C’était
beaucoup plus mal avant !
Peu de gens connaissent
le CEPS, et pourtant il joue un rôle essentiel dans notre système de santé. Le
CEPS, c’est le Comité Economique des Produits de Santé, et c’est lui qui a la
responsabilité de fixer le prix des médicaments, des dispositifs médicaux et de
toutes les prestations prises en charge par l’assurance maladie obligatoire. Le
CESP existe depuis vingt ans, et à l’occasion de son rapport annuel, propose un
bilan de son action.
Qu’existait-il avant le CEPS ?
Eh bien, c’était tout simplement la préhistoire,
et un état qu’aujourd’hui même le tiers monde ne nous envierait pas ! Les
prix étaient fixés par une Direction dépendant du Ministère de la Santé, et le
ministre de la Santé, ou des affaires sociales, dépendait, lui, de ses
électeurs. Par transitivité, le prix du médicament dépendait de l’électeur
du ministre, et souvent, de la
construction d’une usine dans la bonne circonscription. Au gré des changements
ministériels et des différentes interventions, on a ainsi vu des projets d’implantation
d’usine faire le tour de France, de la Normandie à la Loire-Atlantique, aux
Vosges pour arriver en Corrèze. Pour faire bonne mesure, on frappait par
surprise les firmes pharmaceutiques d’une « contribution exceptionnelle »

▶ Exercice 1: Reproduisez à l'identique le passage de l'extrait qui commence aux mots « Peu de gens » et s'arrête après « de son action. ».
▶ Exercice 2:
Répondez aux questions suivantes d'après l'extrait.
(a) De quoi le CEPS fixe-t-il le prix ?
(b) Avant le CEPS, qui fixait les prix ?
(c) Où sont finalement arrivés les projets d'implantation d'usine ?
Appuyez-vous uniquement sur l'extrait.

▶ Données fournies:
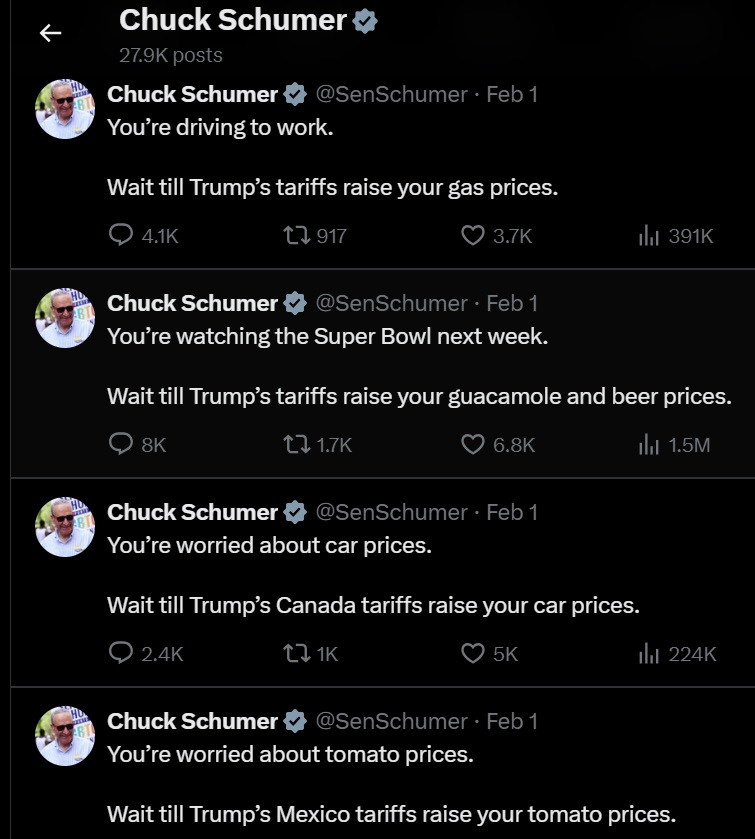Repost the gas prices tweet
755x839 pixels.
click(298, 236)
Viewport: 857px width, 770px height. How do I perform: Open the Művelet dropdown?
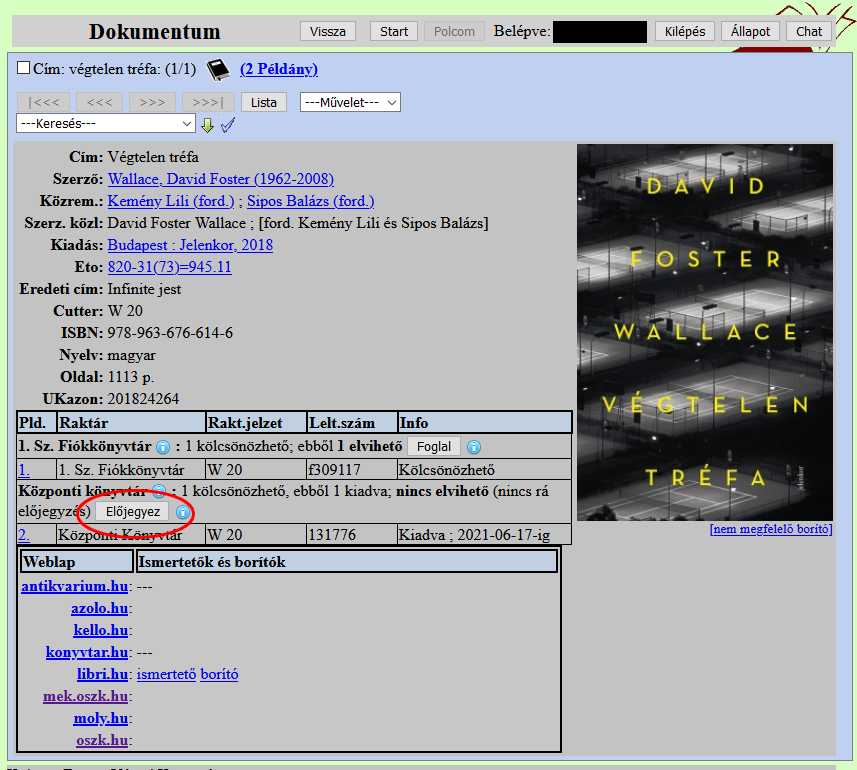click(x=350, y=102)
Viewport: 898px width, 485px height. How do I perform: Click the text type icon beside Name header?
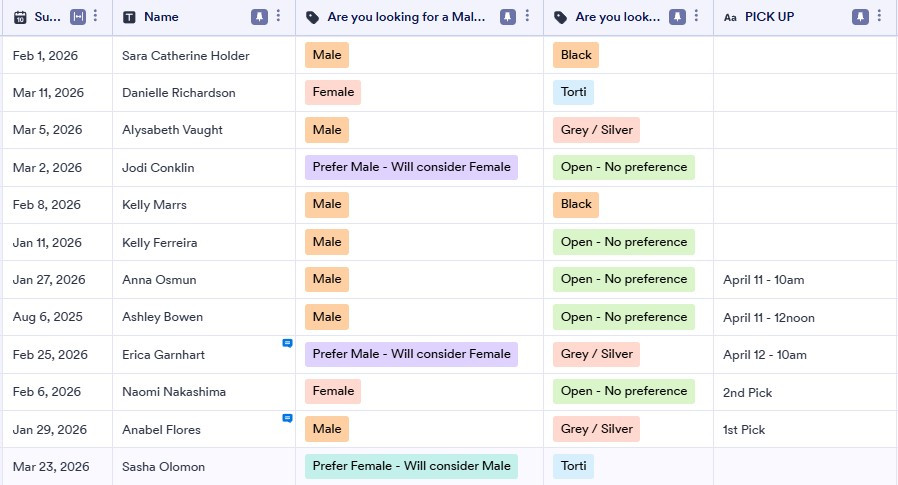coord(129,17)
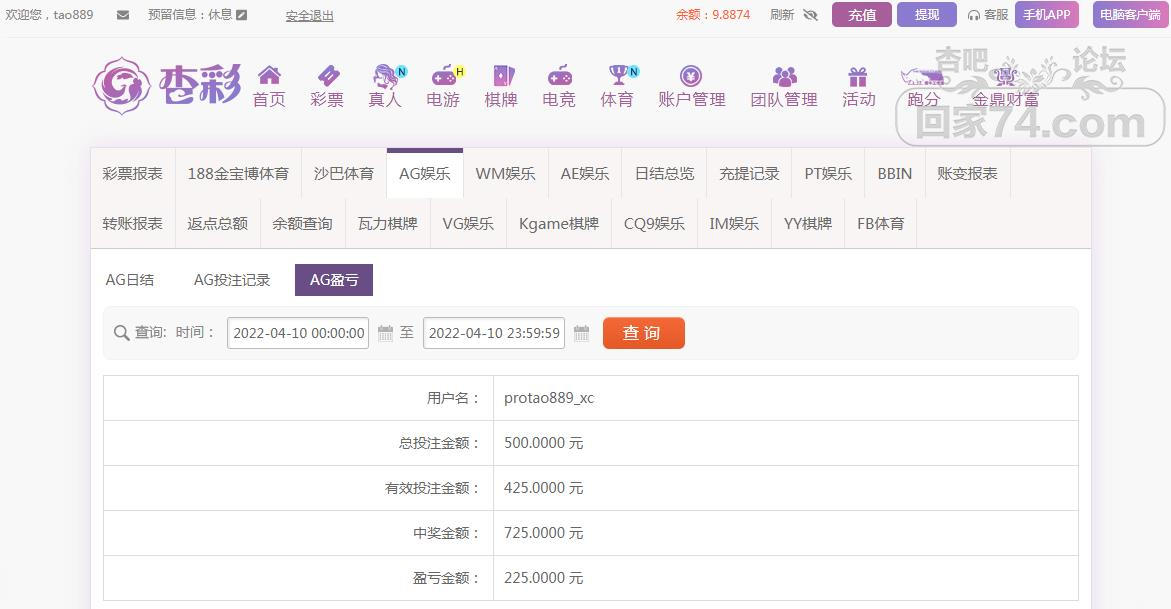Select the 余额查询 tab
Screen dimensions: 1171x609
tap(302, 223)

▶ Réponse finale 1:
Peu de gens connaissent
le CEPS, et pourtant il joue un rôle essentiel dans notre système de santé. Le
CEPS, c’est le Comité Economique des Produits de Santé, et c’est lui qui a la
responsabilité de fixer le prix des médicaments, des dispositifs médicaux et de
toutes les prestations prises en charge par l’assurance maladie obligatoire. Le
CESP existe depuis vingt ans, et à l’occasion de son rapport annuel, propose un
bilan de son action.

▶ Réponse finale 2:
(a) Le prix des médicaments, des dispositifs médicaux et de toutes les prestations prises en charge par l'assurance maladie obligatoire.
(b) Une Direction dépendant du Ministère de la Santé.
(c) En Corrèze.